There is similarly no evidence in the record to suggest that appellant gestured to the Cadillac in order to solicit a ride. Officer Siddens testified that appellant’s hand gestures differed from the traditional hitchhiking gesture of “thumbing.” Appellant’s actions in waving the car over and sticking his head in the driver’s side window were as consistent with innocent activity, as with hitchhiking; he could have been greeting a friend or asking for directions. Appellant’s actions were insufficient to warrant a prudent man in believing that he had solicited or was soliciting a ride. The third element of the offense of soliciting a ride was therefore not established, and Officer Siddens did not have probable cause to believe that appellant was soliciting a ride.
This case is analogous to Vicknair v. State, 670 S.W.2d 286 (Tex.App.—Houston [1st Dist.] 1984), aff'd, 751 S.W.2d 180 (Tex.Crim.App.1986). In Vicknair, a police officer arrested a suspect for what the officer incorrectly believed to be a violation of Tex.Rev.Civ.Stat.Ann. art. 6701d, § 111 (Vernon 1977). The officer searched the suspect’s car incident to the arrest and found marihuana. This Court held that the arrest and subsequent search were unlawful. The court noted that what the officer testified he observed did not constitute an offense under the relevant statute, and that “the officer’s well-intentioned but mistaken belief that it did will not legitimate this search.” Vicknair, 670 S.W.2d at 287. The court further noted that the reviewing court should view the circumstances objectively to determine whether they support the justification for the arrest. If the circumstances do not support the justification claimed for the arrest, the evidence illegally seized must be suppressed. Id.
Officer Siddens testified that he saw appellant standing on the sidewalk, gesturing to an automobile. When the car pulled over, appellant stuck his head in the driver’s window. This conduct does not constitute an offense under article 6701d, § 81(c), and the circumstances do not support the officer’s justification for the arrest. Officer Siddens’ mistaken belief that appellant’s conduct constituted hitchhiking will not legitimate the warrantless arrest or the search of appellant incident to the arrest.
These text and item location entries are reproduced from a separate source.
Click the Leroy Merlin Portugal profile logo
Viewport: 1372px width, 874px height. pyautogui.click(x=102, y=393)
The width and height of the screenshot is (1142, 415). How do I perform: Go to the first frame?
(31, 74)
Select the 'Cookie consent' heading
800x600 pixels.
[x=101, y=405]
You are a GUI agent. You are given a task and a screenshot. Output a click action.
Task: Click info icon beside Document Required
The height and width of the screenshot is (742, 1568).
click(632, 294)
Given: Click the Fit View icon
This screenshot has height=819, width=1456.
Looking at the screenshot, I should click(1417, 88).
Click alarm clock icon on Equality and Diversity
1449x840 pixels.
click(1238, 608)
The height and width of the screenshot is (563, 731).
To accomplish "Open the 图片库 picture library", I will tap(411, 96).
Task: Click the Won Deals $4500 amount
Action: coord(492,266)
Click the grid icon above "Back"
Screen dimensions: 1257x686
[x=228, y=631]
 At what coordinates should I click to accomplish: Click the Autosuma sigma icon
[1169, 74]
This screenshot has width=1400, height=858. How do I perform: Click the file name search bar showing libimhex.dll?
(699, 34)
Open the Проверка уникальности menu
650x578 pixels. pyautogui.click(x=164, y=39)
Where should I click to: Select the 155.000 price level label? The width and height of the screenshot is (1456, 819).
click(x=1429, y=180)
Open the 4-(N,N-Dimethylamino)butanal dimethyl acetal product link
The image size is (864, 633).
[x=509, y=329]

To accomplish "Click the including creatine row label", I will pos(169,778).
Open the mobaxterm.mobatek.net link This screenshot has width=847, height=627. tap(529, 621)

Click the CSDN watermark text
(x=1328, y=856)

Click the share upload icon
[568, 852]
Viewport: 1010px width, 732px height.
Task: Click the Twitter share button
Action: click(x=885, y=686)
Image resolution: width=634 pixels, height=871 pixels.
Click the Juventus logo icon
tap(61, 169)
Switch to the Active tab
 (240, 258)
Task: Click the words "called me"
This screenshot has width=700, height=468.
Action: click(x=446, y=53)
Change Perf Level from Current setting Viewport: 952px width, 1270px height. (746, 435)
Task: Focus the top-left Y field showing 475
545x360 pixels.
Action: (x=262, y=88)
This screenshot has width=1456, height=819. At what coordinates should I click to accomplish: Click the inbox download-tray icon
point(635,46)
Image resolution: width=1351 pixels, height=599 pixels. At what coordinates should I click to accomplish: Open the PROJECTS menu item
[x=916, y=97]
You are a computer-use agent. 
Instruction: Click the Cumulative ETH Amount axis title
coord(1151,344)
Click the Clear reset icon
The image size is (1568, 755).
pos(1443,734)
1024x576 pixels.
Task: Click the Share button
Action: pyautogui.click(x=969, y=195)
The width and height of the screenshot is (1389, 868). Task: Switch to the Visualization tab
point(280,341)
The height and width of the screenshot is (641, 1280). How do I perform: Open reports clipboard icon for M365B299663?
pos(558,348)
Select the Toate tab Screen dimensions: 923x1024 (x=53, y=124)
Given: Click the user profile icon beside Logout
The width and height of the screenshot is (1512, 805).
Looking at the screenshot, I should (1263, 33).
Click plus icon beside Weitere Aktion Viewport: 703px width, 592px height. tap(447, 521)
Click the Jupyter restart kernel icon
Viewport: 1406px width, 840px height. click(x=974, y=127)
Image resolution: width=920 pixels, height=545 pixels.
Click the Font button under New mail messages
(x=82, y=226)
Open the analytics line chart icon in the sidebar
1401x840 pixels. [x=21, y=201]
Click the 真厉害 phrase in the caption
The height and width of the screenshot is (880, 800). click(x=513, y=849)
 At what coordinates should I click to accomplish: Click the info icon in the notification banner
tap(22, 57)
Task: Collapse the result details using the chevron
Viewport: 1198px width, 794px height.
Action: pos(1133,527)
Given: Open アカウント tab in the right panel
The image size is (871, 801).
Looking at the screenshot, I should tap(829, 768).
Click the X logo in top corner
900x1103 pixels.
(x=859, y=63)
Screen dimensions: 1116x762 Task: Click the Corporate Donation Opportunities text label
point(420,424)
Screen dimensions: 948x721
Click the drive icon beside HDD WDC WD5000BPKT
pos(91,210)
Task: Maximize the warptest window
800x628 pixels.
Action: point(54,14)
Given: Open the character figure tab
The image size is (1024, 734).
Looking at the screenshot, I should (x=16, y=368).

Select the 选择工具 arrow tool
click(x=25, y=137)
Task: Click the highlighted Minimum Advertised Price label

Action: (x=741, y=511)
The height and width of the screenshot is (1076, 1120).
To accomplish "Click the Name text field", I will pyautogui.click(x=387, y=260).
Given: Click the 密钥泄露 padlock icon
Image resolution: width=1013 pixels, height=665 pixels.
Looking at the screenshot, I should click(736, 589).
Because appellant’s arrest was illegal, the fruits of this arrest, the pipe and its contents, were inadmissible. Tex.Code Crim.P.Ann. art. 38.23(a) (Vernon Supp. 1993), provides:
No evidence obtained by an officer or other person in violation of any provisions of the Constitution or laws of the State of Texas, or of the Constitution or laws of the United States of America, shall be admitted in evidence against the accused on the trial of any criminal case.
*882Appellant’s first point of error is sustained. Because appellant’s warrantless arrest and subsequent search were illegal, the pipe and cocaine should not have been admitted. Obviously, such admission was harmful. We need not address points of error two and three.
The judgment is reversed and the cause is remanded to the trial court.